歯を残すための治療「根管治療」

歯根には「根管」という細い管があり、その中には神経や血管が通っています。虫歯が悪化してしまうと根管内の神経や血管が冒され、従来であればそこまで進行してしまった虫歯は残すことが難しく、多くの場合抜歯の対象となっていました。しかし、近年では根管治療を行うことによって、その歯を残せるようになっています。

根管治療とは、冒されてしまった神経や血管を取り除いて、根管内をきれいにして消毒し、歯根の先端まで薬剤を充填する治療のこと。
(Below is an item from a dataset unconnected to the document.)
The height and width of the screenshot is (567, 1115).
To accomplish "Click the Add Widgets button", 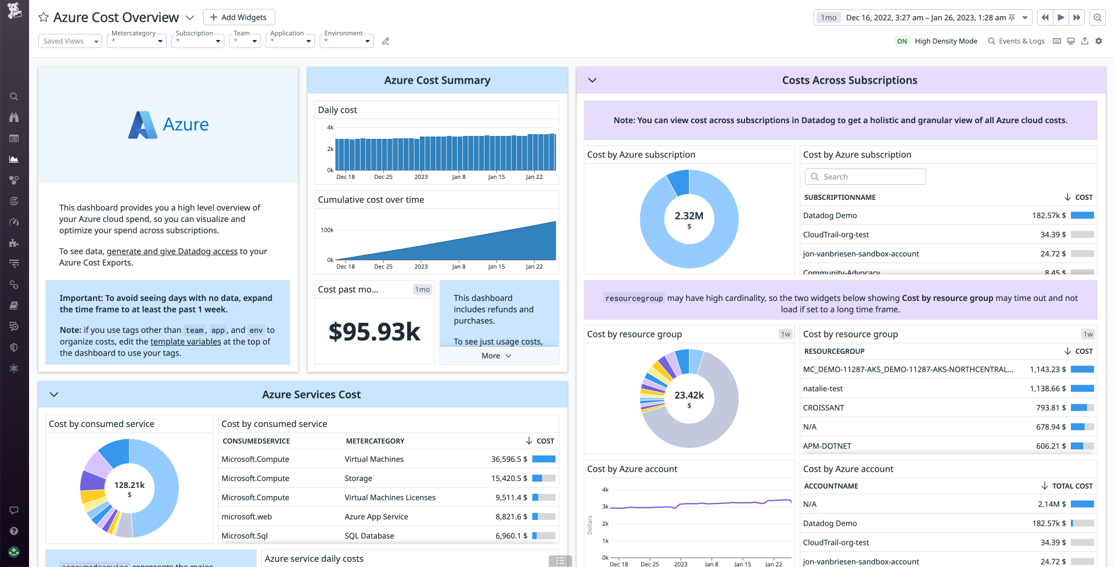I will tap(239, 17).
目に見えない部分の手探りでの処置が必要となり、とても難しい治療とされていますが、この治療を確実に行うことによって、悪化した虫歯も抜かずに残すことができるのです。

根管治療に必須 「歯科用CT」と「マイクロスコープ」

当院では大変繊細な技術を要する根管治療に、歯科用CTやマイクロスコープを用い、精度の高い治療を実現しています。
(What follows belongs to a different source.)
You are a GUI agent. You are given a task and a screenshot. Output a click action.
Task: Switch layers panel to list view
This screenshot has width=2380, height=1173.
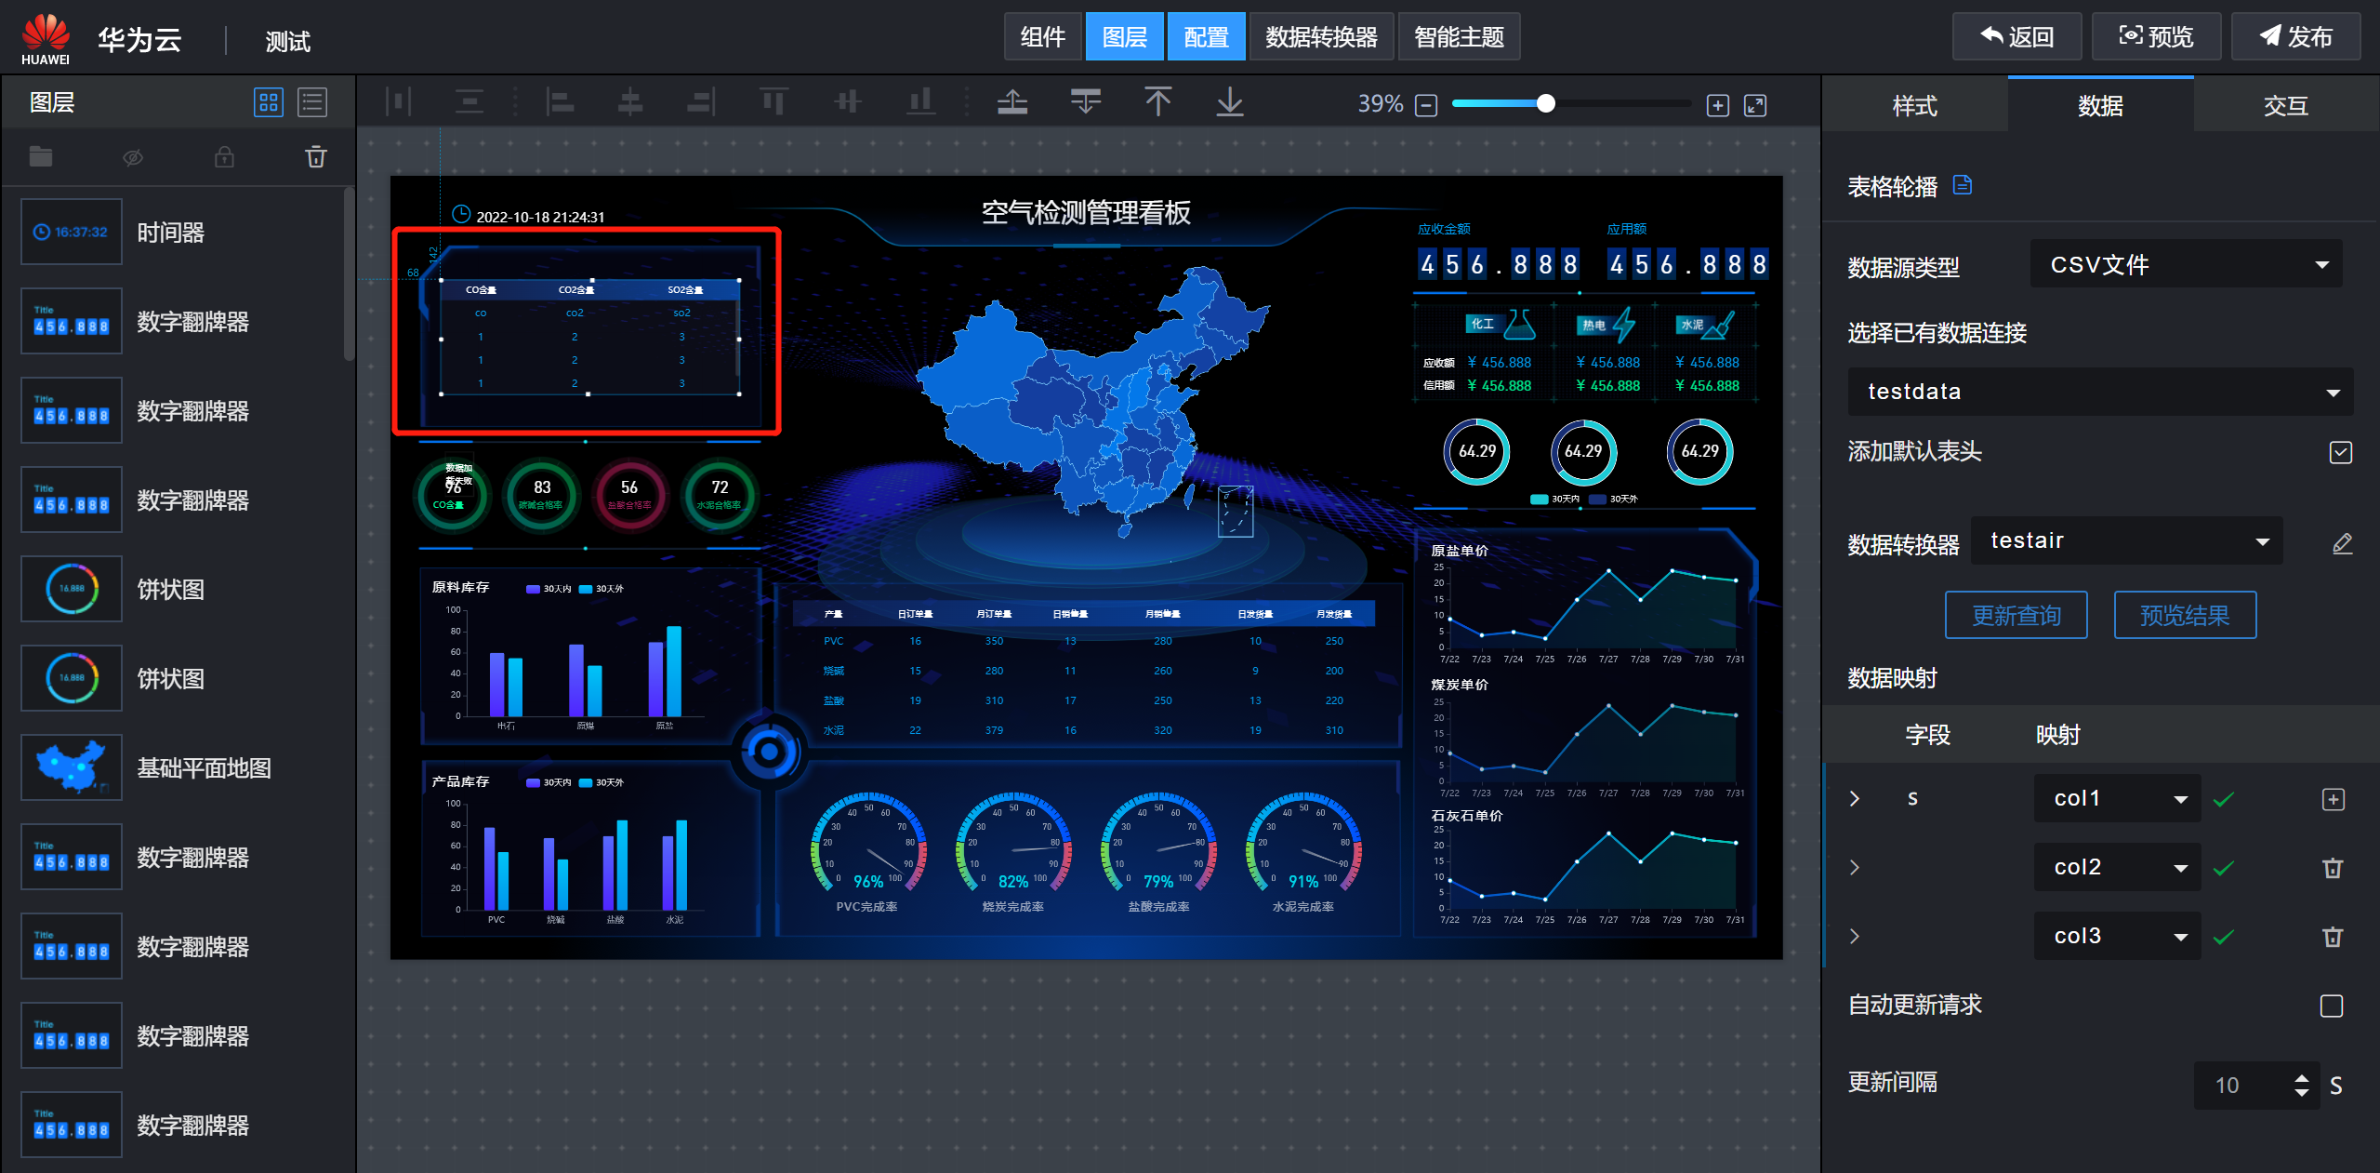pyautogui.click(x=312, y=102)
※マイクロスコープによる診療は保険対象外となります。

歯科用CT
歯科用CT 治療対象となる歯茎に隠れている歯根部分を、歯科用CTによって撮影することで、立体的な詳細なデータを取得できます。撮影した画像をコンピュータに取り込むことで歯根破折の有無などを確認できるほか、根管治療の綿密な診断を可能にします。
マイクロスコープ
マイクロスコープ 根管は、大変細かく複雑に入り組んでいることから通常肉眼で見ることはできません。マイクロスコープを用いて曲がったり枝分かれしたりしていることもある根管をしっかり拡大して見ることで、確実な治療を実現しています。

術前

2倍に拡大

術後

16倍に拡大

新海歯科医院の根管治療の特徴

特徴1 マイクロスコープ3台の保有

マイクロスコープは全ての歯科医院が導入しているとは限りません。中でも3台マイクロスコープを保有している歯科医院は数少なく、治療をより精密で正確に治療できるよう心がけています。
ドクターは全員マイクロスコープのトレーニングを受けています。
患者様には質の高い治療を受けていただくことが可能になりました。

特徴2 ラバーダム防湿

日本では保険の規約がないため、ラバーダムを使用しない歯科医院もあります。
しかし、歯の根っこの治療を行うには、お口の中を無菌状態で治療を行うことが最も大切です。
患者様の安心・安全のため、当院ではラバーダムを必ず使用した状態で、根管治療をさせていただいております。
※ゴムアレルギーの方は事前に申し出てください。

ラバーダムを使用していない状態

【ラバーダムを使用していない状態】

何もしていないと唾液が流れ込みつづけます。とても危険です。

ラバーダムを使用した治療

【ラバーダムを使用した治療】

ラバーダムを使用すると、歯が口腔内から独立するため唾液が入る心配はありません。

症例紹介

症例1

術前

術後

症例2

術前

術後

症例3

術前

術後

症例4

術前

術後

除去したリーマー

除去したリーマー

歯を残す意義

たくさんある歯のうち、1本くらいなくなっても大きな支障はないと思ってはいませんか? 実は、その問題は「歯が1本ない」ということだけに留まるものではありません。なぜなら、歯を1本失ってスペースができると、その部分に隣の歯が移動して全体の歯並びを乱したり、歯並びが乱れることで歯磨きをしにくくすることから虫歯や歯周病を招きやすくし、さらにどんどん歯を失ってしまったりするのです。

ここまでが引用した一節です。